## WHAT NEEDS TO BE DONE
Reproduce the rows below verbatim, from the line containing "Where should I click to: Open the tarot-insight-game.replit.app" through the line containing "(x=566, y=448)", with both of those lines included.

Data lines

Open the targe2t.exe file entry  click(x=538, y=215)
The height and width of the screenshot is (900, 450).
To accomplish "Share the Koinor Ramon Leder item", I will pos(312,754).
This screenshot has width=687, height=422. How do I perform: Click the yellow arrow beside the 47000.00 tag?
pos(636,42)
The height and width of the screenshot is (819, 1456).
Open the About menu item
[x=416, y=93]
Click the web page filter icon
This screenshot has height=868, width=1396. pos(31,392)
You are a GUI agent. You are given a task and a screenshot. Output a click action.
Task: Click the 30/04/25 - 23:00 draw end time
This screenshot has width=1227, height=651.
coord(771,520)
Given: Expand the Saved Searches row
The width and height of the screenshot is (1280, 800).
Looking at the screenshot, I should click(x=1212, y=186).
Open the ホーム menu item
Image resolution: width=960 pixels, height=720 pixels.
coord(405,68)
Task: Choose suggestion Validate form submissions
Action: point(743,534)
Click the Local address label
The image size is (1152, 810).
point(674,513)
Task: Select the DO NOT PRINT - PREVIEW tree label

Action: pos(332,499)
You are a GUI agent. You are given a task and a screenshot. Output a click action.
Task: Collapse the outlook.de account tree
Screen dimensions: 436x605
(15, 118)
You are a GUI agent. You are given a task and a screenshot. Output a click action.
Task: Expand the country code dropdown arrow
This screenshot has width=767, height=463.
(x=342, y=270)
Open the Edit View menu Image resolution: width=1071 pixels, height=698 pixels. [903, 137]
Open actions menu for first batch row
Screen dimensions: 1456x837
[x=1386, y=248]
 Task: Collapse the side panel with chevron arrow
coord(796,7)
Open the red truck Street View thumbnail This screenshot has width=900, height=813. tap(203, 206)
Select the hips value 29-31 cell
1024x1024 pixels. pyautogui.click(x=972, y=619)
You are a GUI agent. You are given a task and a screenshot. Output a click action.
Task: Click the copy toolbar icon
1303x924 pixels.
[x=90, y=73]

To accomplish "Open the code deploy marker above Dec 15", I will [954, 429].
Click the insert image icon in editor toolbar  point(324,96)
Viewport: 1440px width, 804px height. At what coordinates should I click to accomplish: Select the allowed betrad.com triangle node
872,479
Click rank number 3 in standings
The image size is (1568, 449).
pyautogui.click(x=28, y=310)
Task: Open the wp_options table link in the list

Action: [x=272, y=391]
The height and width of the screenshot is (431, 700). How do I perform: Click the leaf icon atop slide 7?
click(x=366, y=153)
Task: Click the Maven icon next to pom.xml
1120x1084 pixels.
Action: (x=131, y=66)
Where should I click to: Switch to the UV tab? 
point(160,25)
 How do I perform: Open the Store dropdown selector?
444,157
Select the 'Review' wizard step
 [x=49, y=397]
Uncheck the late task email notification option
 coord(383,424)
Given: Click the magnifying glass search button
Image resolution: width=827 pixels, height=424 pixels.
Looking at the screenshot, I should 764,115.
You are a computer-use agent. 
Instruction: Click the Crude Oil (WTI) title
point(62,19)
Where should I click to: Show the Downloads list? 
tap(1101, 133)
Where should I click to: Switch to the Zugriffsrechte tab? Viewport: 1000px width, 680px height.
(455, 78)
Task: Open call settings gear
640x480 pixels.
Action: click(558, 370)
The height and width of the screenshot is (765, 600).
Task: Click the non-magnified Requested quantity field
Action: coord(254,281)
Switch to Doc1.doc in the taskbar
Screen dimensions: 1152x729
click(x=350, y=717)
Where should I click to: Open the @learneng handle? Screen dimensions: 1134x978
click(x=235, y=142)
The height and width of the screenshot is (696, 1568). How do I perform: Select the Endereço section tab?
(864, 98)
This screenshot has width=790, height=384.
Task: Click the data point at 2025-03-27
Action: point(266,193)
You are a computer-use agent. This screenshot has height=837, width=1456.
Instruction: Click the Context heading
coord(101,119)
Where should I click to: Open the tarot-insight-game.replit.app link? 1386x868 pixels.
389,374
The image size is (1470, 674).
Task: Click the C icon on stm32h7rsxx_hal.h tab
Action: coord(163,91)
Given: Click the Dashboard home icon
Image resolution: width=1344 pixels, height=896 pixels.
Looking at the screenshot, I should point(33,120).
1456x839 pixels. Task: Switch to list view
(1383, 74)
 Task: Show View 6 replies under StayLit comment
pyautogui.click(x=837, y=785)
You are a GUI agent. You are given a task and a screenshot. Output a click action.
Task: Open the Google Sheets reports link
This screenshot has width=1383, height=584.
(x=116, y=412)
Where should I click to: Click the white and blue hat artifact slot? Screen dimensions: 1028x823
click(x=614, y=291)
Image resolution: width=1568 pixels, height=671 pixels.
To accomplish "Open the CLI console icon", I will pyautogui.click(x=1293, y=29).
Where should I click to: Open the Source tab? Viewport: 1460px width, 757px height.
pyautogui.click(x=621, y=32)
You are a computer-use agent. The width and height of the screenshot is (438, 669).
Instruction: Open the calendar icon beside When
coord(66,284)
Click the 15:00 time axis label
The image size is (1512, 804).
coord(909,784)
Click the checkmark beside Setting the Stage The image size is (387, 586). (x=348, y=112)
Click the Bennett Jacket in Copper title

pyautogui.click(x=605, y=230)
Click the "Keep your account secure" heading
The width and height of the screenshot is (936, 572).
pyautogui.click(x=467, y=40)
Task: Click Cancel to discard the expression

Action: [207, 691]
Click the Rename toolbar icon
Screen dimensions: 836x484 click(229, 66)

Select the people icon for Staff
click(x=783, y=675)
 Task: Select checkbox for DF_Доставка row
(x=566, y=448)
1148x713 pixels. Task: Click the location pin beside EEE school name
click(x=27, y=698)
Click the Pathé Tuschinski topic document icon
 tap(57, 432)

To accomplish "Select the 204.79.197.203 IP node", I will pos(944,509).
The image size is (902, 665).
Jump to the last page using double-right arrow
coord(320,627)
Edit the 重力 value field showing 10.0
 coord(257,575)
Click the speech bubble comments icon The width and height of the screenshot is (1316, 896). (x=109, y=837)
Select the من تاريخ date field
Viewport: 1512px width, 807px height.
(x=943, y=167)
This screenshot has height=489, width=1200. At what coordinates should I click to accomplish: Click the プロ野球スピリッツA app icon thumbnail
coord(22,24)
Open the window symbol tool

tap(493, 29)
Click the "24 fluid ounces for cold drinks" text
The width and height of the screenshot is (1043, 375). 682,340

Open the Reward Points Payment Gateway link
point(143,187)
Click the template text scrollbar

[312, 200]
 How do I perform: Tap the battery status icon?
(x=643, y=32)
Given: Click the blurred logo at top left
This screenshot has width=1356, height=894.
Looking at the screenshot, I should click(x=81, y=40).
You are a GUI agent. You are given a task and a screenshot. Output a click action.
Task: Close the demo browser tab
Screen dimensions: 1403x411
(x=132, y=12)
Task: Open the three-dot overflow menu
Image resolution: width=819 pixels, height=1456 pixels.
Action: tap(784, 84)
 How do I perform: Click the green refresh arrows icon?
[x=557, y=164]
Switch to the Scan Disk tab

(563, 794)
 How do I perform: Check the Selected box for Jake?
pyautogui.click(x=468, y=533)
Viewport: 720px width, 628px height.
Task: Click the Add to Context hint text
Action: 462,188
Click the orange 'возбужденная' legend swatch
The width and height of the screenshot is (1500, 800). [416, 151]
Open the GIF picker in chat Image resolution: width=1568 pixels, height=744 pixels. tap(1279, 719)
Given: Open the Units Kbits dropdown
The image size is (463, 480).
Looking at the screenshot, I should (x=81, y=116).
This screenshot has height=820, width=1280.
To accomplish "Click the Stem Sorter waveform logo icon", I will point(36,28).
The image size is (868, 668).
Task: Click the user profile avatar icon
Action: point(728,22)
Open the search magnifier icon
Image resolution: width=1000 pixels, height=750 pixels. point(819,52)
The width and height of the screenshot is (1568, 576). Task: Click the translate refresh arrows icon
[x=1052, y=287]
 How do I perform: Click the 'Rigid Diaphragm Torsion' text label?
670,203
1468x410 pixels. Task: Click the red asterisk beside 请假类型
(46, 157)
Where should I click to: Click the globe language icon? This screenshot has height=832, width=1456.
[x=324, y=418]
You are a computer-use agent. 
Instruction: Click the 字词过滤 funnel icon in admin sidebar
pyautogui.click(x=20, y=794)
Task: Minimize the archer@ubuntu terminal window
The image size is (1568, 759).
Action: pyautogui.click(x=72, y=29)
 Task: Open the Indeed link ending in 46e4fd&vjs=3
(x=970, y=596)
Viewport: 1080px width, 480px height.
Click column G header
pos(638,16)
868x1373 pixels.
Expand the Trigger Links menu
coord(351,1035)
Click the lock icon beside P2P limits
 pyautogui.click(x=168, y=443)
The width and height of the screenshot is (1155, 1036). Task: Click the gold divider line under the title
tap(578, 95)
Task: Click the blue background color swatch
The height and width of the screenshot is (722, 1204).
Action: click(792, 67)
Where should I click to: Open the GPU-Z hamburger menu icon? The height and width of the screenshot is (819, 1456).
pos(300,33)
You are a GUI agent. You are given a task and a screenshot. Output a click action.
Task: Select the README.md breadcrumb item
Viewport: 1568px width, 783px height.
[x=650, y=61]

## THE REPLY
Where should I click to: Open the tarot-insight-game.replit.app link? 1386x868 pixels.
389,374
The image size is (1470, 674).
Task: Click the C icon on stm32h7rsxx_hal.h tab
Action: coord(163,91)
Given: Click the Dashboard home icon
Image resolution: width=1344 pixels, height=896 pixels.
Looking at the screenshot, I should point(33,120).
1456x839 pixels. Task: Switch to list view
(1383, 74)
 Task: Show View 6 replies under StayLit comment
pyautogui.click(x=837, y=785)
You are a GUI agent. You are given a task and a screenshot. Output a click action.
Task: Open the Google Sheets reports link
This screenshot has width=1383, height=584.
(x=116, y=412)
Where should I click to: Click the white and blue hat artifact slot? Screen dimensions: 1028x823
click(x=614, y=291)
Image resolution: width=1568 pixels, height=671 pixels.
To accomplish "Open the CLI console icon", I will pyautogui.click(x=1293, y=29).
Where should I click to: Open the Source tab? Viewport: 1460px width, 757px height.
pyautogui.click(x=621, y=32)
You are a computer-use agent. The width and height of the screenshot is (438, 669).
Instruction: Open the calendar icon beside When
coord(66,284)
Click the 15:00 time axis label
The image size is (1512, 804).
coord(909,784)
Click the checkmark beside Setting the Stage The image size is (387, 586). (x=348, y=112)
Click the Bennett Jacket in Copper title

pyautogui.click(x=605, y=230)
Click the "Keep your account secure" heading
The width and height of the screenshot is (936, 572).
pyautogui.click(x=467, y=40)
Task: Click Cancel to discard the expression

Action: [207, 691]
Click the Rename toolbar icon
Screen dimensions: 836x484 click(229, 66)

Select the people icon for Staff
click(x=783, y=675)
 Task: Select checkbox for DF_Доставка row
(x=566, y=448)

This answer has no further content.